Citizen Kane written by Herman J. Mankiewicz and Orson Welles

And while Citizen Kane was actually shot in Southern California and on Long Island, there are plenty of other films shot on the other west coast—in Florida. And since I took the above photo on St. Pete Beach last weekend I thought I’d focus on a few films shot in the greater Tampa Bay area.

Just a couple of miles north of where I took that photo on Pass-A-Grille sits the historic Loews Don CeSar Beach Resort where just last month The Infiltrator (starring Brian Cranston) shot some scenes.  The same place Robert Altman shot part of HealtH (1980).

Director Ron Howard shot Cocoon (1985) in and around St. Petersburg, Florida.  Steven Soderbergh shot part of Magic Mike (2012) on Treasure Island—starring Channing Tatum who graduated from high school in Tampa. Harmony Korine shot Spring Breakers in several locations in the area.

The pastel neighborhood featured in Edward Scissorhands, starring Johnny Depp, was shot a few miles north of Tampa in Lutz, Florida.  Dolphin Tale starring Morgan Freeman was primarily in and around Clearwater, Florida and  Oceans 11 spent a couple of days shooting at the Derby Lane Greyhound Track in St. Petersburg.

I’m sure there is a much longer list, but those are some of the higher profile productions and/or production people connected with projects shot in the area. If you’re interested in shooting there contact the St. Petersburg/Clearwater Film Commission and/or the Tampa Hillsborough Film and Digital Media Commission.
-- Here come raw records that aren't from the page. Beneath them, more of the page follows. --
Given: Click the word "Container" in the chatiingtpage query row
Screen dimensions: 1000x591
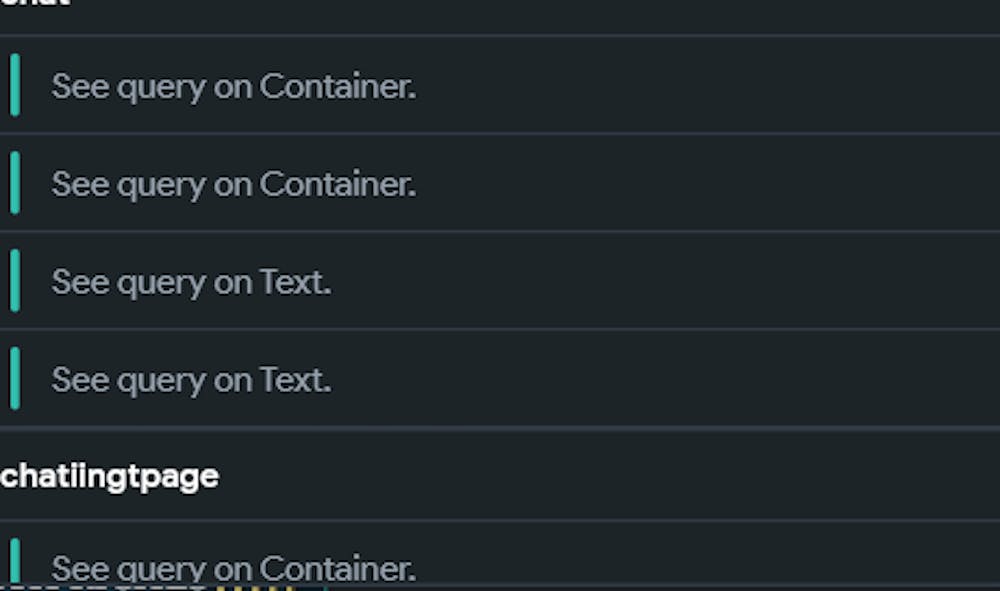Looking at the screenshot, I should (337, 568).
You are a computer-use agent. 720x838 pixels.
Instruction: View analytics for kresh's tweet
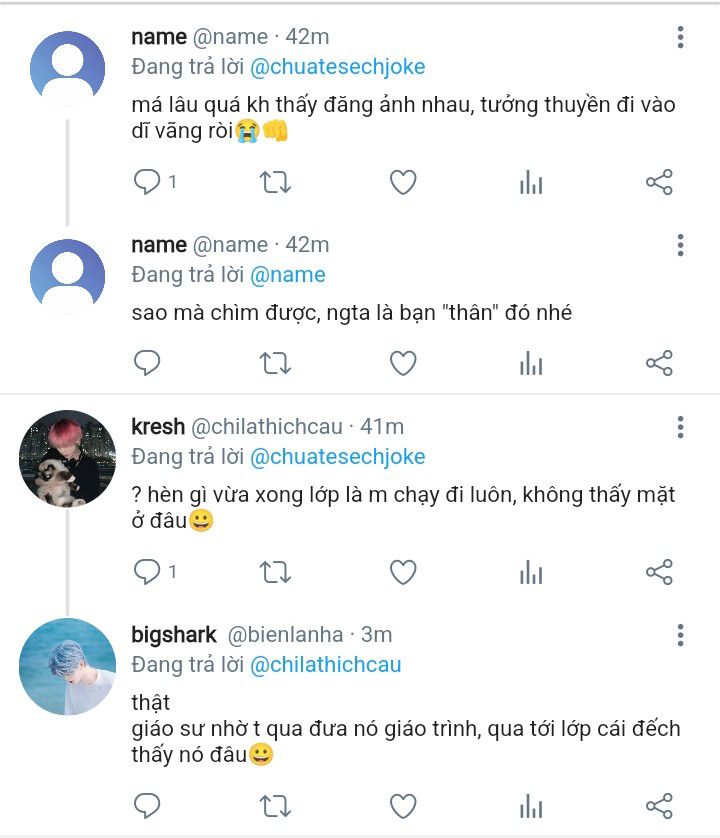pyautogui.click(x=531, y=572)
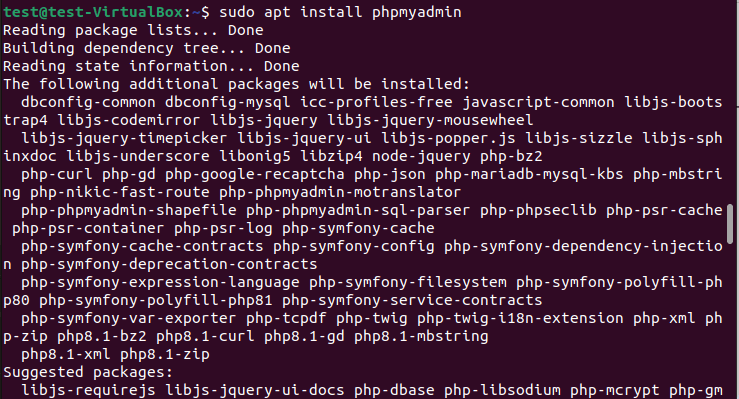Click the php8.1-mbstring package name
Image resolution: width=739 pixels, height=399 pixels.
pos(421,336)
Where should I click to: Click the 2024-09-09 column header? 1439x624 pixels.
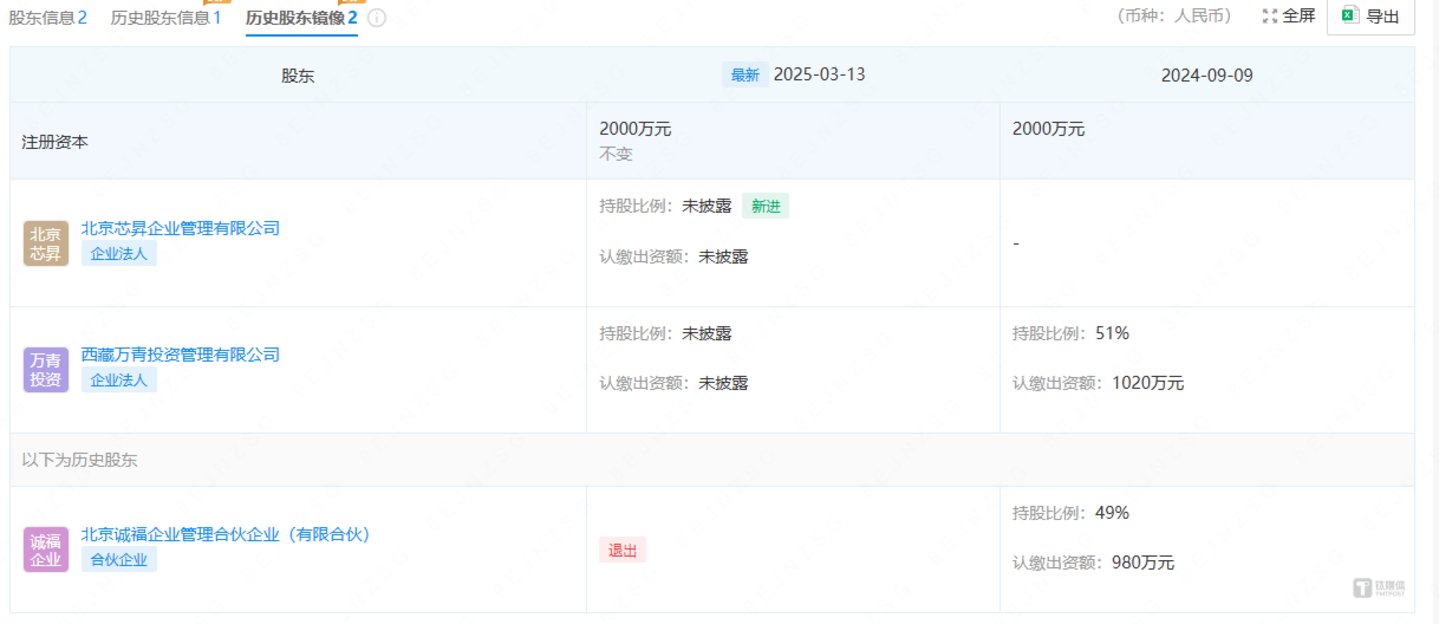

This is a fitting place to mention that in 2007 screenwriter (and St. Pete Beach resident) Mike France (Cliffhanger, Hulk) bought the historic Beach Theatre on St. Pete Beach. It was probably more of a romantic and nostalgic choice than a profit-making business decision and the theatre closed a few months before he died in 2013. But Kudos to France for keeping the art deco theatre—which first opened in 1940—alive a few more years.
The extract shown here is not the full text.